Today, we launch the SARS Compliance Programme into the public domain which is a high-level overview of SARS’s plans for the next five years to further grow the levels of compliance with tax and customs legislation.
Research by SARS has identified particular areas in our economy and in the tax system that poses significantly higher risks of non-compliance. Over the medium term, SARS will concentrate its attention on-
6.1 Construction Industry: Research by SARS has shown that this industry has significantly lower levels of compliance than other sectors in the economy. The industry receives a significant portion of public infrastructure spending from the fiscus, which makes compliance in this industry even more critical.
6.2 Abuse of Trusts by Wealthy South Africans: can expect substantially more compliance checks and integrated audits – but also more opportunities for upfront engagement and pre-filing agreements. Our research shows that a potentially significant number of wealthy individuals are not registered taxpayers.

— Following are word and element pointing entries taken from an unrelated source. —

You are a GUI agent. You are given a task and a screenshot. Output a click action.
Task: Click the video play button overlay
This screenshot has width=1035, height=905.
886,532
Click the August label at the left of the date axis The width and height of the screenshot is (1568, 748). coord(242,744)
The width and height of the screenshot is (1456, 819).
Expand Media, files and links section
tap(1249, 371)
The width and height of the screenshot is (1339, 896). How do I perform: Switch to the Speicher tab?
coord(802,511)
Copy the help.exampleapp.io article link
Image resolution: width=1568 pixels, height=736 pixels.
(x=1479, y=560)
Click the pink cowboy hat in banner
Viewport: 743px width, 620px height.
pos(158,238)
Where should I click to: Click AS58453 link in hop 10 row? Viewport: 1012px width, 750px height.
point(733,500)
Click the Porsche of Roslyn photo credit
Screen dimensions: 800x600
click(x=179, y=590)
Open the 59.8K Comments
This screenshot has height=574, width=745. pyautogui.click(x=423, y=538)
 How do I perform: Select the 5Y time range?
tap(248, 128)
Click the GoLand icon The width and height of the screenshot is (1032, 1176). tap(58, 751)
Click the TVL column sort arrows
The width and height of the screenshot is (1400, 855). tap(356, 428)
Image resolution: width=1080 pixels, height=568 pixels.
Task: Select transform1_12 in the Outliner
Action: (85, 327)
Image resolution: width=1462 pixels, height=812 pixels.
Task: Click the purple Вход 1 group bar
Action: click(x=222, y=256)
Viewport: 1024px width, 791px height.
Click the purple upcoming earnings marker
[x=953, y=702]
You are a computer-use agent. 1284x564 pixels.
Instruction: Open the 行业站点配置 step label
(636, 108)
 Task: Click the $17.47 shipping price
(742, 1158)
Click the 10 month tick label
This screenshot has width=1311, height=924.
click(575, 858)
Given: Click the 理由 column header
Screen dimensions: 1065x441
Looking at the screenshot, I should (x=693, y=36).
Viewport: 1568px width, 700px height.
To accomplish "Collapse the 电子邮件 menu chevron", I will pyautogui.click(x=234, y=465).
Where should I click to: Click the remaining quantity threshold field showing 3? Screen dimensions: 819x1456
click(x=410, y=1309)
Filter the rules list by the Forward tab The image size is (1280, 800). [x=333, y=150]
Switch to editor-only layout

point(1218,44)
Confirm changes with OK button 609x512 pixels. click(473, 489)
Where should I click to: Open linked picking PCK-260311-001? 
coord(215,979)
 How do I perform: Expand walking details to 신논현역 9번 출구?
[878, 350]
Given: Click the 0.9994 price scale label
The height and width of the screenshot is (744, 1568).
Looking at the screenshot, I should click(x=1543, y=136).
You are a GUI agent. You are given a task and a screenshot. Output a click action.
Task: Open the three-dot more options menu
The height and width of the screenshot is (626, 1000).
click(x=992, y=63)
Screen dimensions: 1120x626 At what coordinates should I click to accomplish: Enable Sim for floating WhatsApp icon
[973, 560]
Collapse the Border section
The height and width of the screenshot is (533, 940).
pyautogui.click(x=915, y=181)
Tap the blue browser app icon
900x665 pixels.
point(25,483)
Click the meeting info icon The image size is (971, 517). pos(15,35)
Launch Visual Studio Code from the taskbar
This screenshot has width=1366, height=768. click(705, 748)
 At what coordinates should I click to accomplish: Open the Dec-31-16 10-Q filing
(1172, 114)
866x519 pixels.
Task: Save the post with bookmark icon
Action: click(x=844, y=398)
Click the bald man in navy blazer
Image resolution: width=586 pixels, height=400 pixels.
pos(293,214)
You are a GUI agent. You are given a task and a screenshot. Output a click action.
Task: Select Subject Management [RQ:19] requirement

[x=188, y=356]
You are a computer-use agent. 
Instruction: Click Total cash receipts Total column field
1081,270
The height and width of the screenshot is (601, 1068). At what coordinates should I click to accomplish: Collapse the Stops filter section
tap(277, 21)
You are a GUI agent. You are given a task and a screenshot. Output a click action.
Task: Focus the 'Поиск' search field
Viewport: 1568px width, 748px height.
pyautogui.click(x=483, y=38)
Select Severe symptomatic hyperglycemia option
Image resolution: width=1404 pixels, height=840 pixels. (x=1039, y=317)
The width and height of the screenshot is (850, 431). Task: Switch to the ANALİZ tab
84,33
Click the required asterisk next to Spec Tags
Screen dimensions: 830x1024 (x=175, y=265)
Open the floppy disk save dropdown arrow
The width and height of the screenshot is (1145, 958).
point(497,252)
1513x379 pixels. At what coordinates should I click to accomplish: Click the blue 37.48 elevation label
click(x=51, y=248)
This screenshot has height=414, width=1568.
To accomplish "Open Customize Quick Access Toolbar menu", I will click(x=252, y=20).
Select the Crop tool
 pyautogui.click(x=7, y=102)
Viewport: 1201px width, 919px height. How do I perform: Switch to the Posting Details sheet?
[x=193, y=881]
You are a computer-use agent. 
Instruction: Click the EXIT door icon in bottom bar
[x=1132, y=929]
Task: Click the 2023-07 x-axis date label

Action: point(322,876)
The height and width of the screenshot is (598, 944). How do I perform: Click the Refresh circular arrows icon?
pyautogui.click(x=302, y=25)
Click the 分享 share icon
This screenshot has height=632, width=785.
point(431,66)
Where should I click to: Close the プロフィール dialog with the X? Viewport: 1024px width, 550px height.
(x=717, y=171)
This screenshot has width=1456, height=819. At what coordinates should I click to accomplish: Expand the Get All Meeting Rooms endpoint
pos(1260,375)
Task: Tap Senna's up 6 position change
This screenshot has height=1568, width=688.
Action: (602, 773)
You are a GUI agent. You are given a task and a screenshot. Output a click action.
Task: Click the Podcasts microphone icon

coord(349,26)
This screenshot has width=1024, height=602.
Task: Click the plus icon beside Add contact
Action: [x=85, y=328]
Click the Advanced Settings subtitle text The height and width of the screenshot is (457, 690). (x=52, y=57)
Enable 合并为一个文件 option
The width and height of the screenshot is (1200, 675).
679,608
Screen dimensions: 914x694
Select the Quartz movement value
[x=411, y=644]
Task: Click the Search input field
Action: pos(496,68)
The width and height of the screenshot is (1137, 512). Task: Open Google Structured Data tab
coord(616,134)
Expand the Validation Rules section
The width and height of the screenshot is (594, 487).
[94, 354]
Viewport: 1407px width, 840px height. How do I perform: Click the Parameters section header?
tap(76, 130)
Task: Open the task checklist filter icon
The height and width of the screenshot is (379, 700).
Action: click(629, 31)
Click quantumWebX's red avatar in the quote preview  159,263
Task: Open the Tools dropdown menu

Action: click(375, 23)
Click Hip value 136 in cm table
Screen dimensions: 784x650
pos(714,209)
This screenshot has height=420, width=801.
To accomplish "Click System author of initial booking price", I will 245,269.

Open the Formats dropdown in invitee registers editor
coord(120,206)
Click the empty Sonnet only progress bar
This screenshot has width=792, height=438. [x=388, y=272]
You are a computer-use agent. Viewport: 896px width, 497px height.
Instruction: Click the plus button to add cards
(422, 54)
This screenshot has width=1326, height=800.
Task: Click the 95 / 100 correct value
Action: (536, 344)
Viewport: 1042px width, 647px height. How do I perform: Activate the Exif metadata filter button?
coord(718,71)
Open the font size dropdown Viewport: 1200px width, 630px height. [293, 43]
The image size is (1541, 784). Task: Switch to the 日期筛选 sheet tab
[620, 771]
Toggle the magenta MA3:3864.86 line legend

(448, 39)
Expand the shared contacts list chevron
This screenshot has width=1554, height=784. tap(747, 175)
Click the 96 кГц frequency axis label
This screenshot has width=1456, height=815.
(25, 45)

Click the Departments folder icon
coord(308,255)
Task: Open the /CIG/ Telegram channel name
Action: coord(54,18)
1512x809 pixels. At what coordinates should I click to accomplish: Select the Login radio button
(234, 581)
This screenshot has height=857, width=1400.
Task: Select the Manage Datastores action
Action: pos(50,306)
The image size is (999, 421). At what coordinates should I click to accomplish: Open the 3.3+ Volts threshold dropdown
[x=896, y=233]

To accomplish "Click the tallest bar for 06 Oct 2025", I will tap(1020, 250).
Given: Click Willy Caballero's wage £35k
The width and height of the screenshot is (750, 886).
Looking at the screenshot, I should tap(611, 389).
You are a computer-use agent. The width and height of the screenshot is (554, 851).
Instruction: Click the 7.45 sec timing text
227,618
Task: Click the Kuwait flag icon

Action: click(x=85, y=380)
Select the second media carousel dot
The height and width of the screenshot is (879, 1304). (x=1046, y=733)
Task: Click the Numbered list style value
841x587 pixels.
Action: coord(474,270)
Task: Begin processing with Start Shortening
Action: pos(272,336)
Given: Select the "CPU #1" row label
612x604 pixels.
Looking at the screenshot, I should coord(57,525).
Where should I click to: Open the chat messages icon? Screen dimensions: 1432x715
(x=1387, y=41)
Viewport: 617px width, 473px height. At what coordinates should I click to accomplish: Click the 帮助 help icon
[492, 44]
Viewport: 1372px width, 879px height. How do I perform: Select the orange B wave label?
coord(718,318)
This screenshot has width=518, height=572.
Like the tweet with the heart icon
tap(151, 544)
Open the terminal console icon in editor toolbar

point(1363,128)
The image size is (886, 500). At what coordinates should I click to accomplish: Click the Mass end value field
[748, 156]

6.3 Transfer pricing by large Business: will come under the spotlight with a comprehensive international review of the practice, up-skilling of our staff and greater cooperation with other revenue administrations. Large corporates are generally compliant, although there is room for improvement. Preliminary research have indicated that 26% of CIT returns are outstanding, VAT audits have shown up to 60% reporting inaccuracy, 38% of CIT payments are either late or outstanding, and audits on transfer pricing have yielded around R2.3billion.
6.4 Tax practitioners and trade intermediaries: Regulation of this industry will be pursued to ensure that tax practitioners are all persons of good standing and members of a professional body. SARS will develop a rigorous risk profiling system to identify high risk practitioners.
Tax practitioners represent around 3 million taxpayers. The majority of practitioners are compliant, and play a positive role in shaping the compliance climate and culture. But there are also some of these practitioners that havea poor personal compliance history. Practitioners in this group have 18,401 personal tax returns outstanding – many of them long outstanding – and have accumulated debt of R260 million.
Presentation by the Minister on the Compliance Programme 2012/13 – 2016/17.
7. Revenue Outlook
Economic growth for South Africa is forecast to slow from 3.1% in 2011 to 2.7% in 2012, increasing to 4.2% by 2014. The growth is expected to be fuelled by household consumption expenditure, higher investments by business, exports demand by emerging trade partners and higher public-sector infrastructure spending.
Tax revenues have improved since the decline in 2009/10 and are expected to continue to recover in line with growth in economic activity. Revenue is expected to grow mainly from higher PAYE, Provisional CIT and VAT, which have performed particularly strongly in 2011/12. Therefore collections are expected to rise by R83.7bn (11.3%) to R826.4bn.
The 2011/12 preliminary outcome of revenue collection gives us confidence that our outlook for the medium term is realistic and achievable.
I want to assure all South African that every effort will be made by government to monitor the use of your hard-earned tax contributions and to ensure that it is used wisely. We will make every effort to fight corruption and the abuse of public funds.